# Stated goal 1:
Reproduce the following post on New York City's plan to let non-citizens vote, word for word and in full.

There Is Hope: In NYC, Again The Courts To The Rescue!

The day before last Thanksgiving, in the day’s “warm-up,” I closed out with this item:

Leaping down a slippery slope. The New York City Council is about to approve a bill allowing more than 800,000 non-citizens to vote in municipal elections if they have green cards or are otherwise residing in the United States legally The measure is expected to be approved in December by a veto-proof margin. It would not allow non-citizens to vote in federal or state elections. This is such a bad idea that Mayor de Blasio, who loves most terrible ideas if they are sufficiently progressive, opposes it. But several towns in Maryland and Vermont already give non-citizens municipal voting rights. Non-citizens vote in school board elections in San Francisco, and cities in California, Maine, Illinois and Massachusetts have similar legislation on the drawing board.

# Stated goal 2:
Pull out each line of the rows below that contains the string "perform".

# Supplied data:
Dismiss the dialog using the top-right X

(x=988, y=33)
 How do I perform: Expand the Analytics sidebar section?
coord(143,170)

* * *

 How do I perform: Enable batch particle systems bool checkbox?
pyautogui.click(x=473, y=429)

# Complete response 1:
There Is Hope: In NYC, Again The Courts To The Rescue!

The day before last Thanksgiving, in the day’s “warm-up,” I closed out with this item:

Leaping down a slippery slope. The New York City Council is about to approve a bill allowing more than 800,000 non-citizens to vote in municipal elections if they have green cards or are otherwise residing in the United States legally The measure is expected to be approved in December by a veto-proof margin. It would not allow non-citizens to vote in federal or state elections. This is such a bad idea that Mayor de Blasio, who loves most terrible ideas if they are sufficiently progressive, opposes it. But several towns in Maryland and Vermont already give non-citizens municipal voting rights. Non-citizens vote in school board elections in San Francisco, and cities in California, Maine, Illinois and Massachusetts have similar legislation on the drawing board.

# Complete response 2:
 How do I perform: Expand the Analytics sidebar section?
 How do I perform: Enable batch particle systems bool checkbox?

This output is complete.